Diabetes mellitus- and ageing-induced changes in the capacity for long-term depression and long-term potentiation inductions: Toward a unified mechanism

Long-lasting type 1 and type 2 diabetes mellitus (DM) are both associated with impaired cognitive function in humans. Animal models of DM have confirmed the detrimental effect of high blood glucose levels on learning and memory. What are the neural correlates of such impaired cognition? It is widely, although not universally, believed that long-lasting increase and decrease in synaptic strength, known as long-term potentiation (LTP) and depression (LTD), provide an important key to understanding the cellular and molecular mechanisms by which memories are formed and stored. The majority of animal studies that examined the effect of DM on LTD and LTP used the streptozotocin (STZ) rodent model of type 1 DM, with the exception of a few that used genetic models of type 2 DM. Studies in STZ-DM rodents show that cellular processes underlying synapse strengthening or weakening are not altered. Rather, the capacity for LTP induction is reduced whereas that for LTD induction is enhanced.

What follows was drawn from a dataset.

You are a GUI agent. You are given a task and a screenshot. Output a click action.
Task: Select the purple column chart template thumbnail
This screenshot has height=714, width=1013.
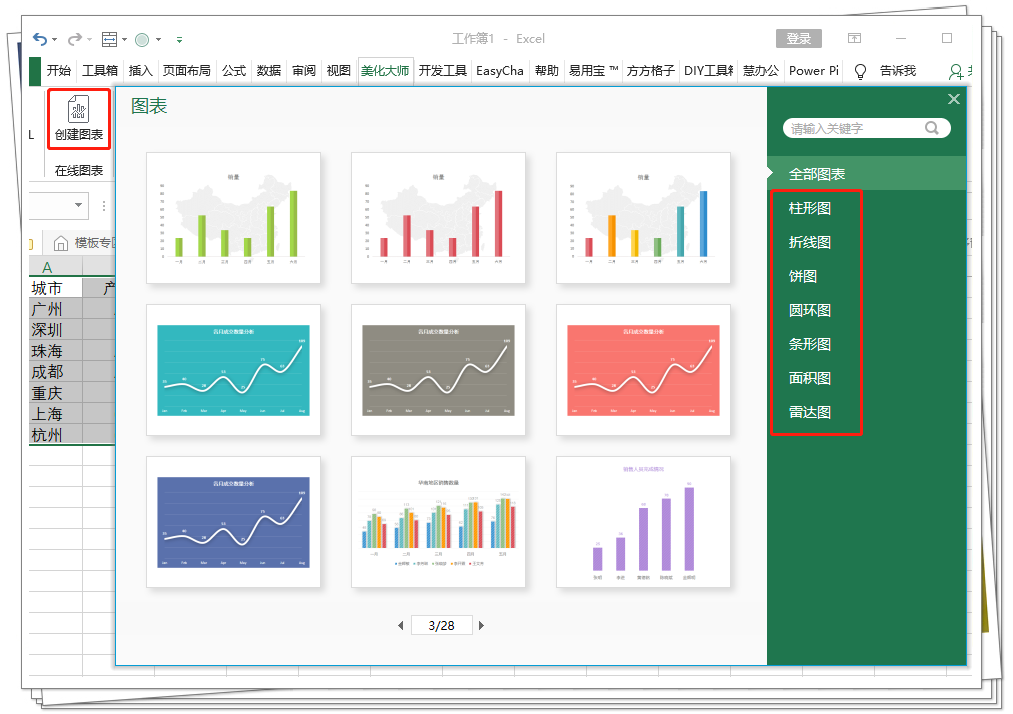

The mechanisms underlying DM-related changes in LTD and LTP inductions are still unknown. However, that the levels of effective postsynaptic depolarization for LTD and LTP inductions are concomitantly shifted in opposite directions put constraints on them. Moreover, that DM-, metaplasticity-, stress- and ageing-related changes in LTD and LTP inductions exhibit the very same phenomenology suggests that they might involve common mechanisms. Dissecting out the mechanisms responsible for DM-related changes in the capacity for LTD and LTP inductions is helping to improve treatment of impaired cognitive function in DM patients.